То, о чем мы говорили, не имеет прямого отношения к делу, и все же я перескажу – отчасти, чтобы показать, какое значение придавали в ту пору мистериям в определенных общественных кругах, поскольку мне еще предстоит вернуться к этой теме.
Вот и говорит мне владелец дома там, на лестнице, что он, мол, не слепой, прекрасно видит, оба глаза на месте и на зрение не жалуется, словом, видит, что мы люди благочестивые, то бишь моя супруга и я, и промеж себя живем в ладу (да будет прощено ему его замечание!), а потому он решил позволить себе вопрос: верю ли я в святость патриархов? (Понимай, Авраама и иже с ним.)
Скрои я сейчас благочестивую рожу, и выпитое вино вынудит меня расхохотаться. Дернула же его нелегкая так некстати вылезти с этим! Ну, держись, старый пень, сейчас я тебе отвечу!
К тому следует знать, что знаменитой книгой отца Ламберта о вере и неверии, где тот возражал адвокату Ингерсолу, тогда многие зачитывались, тема поистине переживала второе рождение и как раз среди набожной публики такого пошиба. Более того, один раз даже сам я был вынужден продираться сквозь дебри словес, чтобы при случае заткнуть рот какому-нибудь умнику. Дело было давно, под Мельбурном, и сюда не относится. Достаточно сказать, что я, по сути, был готов: если эта старая вонючка опять вылезет со своими философскими умствованиями, я его попросту прихлопну. Причем именно аргументами отца Ламберта, потому как нет для него на всей земле высшего авторитета. И поскольку он в своем набожном рвении схватил меня за руку и повторил вопрос:
– Верите ли вы в высший разум? – я огрызнулся:
– Во что, во что? В какую дребедень?
– Что такие интеллекты, как архитектор Витрувий и Зороастр думали о нас, – любезно пояснил старик.
– А на кой ляд мне их думы? Я сам хочу судить, достаточно ли хороша для меня капуста…
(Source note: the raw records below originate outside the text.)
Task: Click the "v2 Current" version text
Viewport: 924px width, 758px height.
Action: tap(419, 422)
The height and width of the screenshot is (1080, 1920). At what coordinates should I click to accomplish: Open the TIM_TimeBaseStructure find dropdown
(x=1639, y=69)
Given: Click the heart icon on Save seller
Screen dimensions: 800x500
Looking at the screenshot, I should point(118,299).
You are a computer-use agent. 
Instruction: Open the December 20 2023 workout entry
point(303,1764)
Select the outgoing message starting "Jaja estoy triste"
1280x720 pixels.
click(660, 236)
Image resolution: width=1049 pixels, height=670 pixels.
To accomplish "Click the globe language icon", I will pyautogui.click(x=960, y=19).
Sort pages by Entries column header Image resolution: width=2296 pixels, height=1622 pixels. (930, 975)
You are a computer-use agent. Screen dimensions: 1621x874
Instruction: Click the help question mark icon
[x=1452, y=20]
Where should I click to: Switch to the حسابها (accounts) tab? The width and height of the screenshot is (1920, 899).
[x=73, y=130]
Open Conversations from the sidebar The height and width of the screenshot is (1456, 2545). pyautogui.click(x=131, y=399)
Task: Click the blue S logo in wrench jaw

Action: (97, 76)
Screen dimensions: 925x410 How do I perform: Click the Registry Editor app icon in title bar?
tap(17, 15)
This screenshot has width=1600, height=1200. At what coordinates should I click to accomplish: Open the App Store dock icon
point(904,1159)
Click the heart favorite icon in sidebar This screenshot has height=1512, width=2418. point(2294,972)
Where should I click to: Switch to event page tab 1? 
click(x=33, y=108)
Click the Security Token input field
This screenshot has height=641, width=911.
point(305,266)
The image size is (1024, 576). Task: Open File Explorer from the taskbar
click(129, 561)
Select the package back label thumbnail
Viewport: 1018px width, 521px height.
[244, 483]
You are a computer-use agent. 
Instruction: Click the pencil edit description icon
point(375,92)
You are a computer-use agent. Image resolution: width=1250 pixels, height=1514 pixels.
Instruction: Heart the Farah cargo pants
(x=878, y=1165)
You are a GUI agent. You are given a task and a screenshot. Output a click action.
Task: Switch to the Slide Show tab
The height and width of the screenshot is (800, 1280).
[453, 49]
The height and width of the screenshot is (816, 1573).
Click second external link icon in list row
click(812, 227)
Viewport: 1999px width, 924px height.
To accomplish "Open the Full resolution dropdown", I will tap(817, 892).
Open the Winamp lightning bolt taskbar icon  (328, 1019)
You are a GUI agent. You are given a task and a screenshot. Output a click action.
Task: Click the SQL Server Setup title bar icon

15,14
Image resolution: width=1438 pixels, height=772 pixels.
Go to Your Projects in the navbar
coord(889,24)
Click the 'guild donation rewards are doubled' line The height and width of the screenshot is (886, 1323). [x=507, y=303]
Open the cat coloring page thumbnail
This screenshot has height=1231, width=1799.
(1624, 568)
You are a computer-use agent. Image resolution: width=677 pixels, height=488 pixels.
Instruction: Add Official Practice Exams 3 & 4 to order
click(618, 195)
– Какая капуста? – кротко уточняет он.
– Та, которой вы пичкаете меня в обед! Хорош ли камин и все остальное, что находится в наших комнатах! – О супруге своей я не упомянул. – Устраивает ли меня жизнь? – поставил я вопрос ребром. – Ведь если им нравится все это, то бишь такая жизнь, сам я от этого умнее не стану. Не верю я в высший разум! – проорал я ему на ухо.
– Нет? – переспросил старый путаник. – Как это возможно? Неужто не верите в предначертания звезд, в планомерность мироздания?
– Причем тут начертания звезд, если надо объяснить разумность порядка вещей? Если уж на то пошло, как будто капуста больше влияет на мой организм, чем движение звезд.
– Движение звезд, по-вашему, существует напрасно? Как и вся эта небесная гармонистика? – он именно так и выразился, простирая свои тощие руки к квартире консьержа.
– А если и впрямь движение звезд существует напрасно, что за беда! – воскликнул я. – Видите ли, ханжа вы этакий, – продолжил я, не давая ему опомниться, – возможно, я глуп, как пробка, зато я не одинок. Более того, очевидно, что мирозданию угодны остолопы, иначе оно не стало бы наводнять ими мир.
– Если у вас в котелке что-то бурлит, клокочет, каковы будут ваши слова? Ах, какая идеальная «гармонистика», не так ли? Хотя какая уж тут гармония, когда одно существо пожирает другое!
– Иными словами, здесь царствует паразитарный принцип… Или, по-вашему, это рай хищников? – обрушился я на старика. – Вот видите, устройство этого мира покоится на жестокости – простейший случай, и меня он не слишком-то привлекает и даже не интересует, милейший сударь! Не интересует меня «гармонистика» с ее высокими духовными принципами, если интересы отдельного индивидуума не принимаются во внимание. Нет, не интересует, на чем и закончим наш разговор. Честь имею, сударь! – Я с поклоном снял перед ним шляпу.
– И если сведенборгские мудрецы не простят меня, то и я не отпущу им их прегрешения. Там им и передайте!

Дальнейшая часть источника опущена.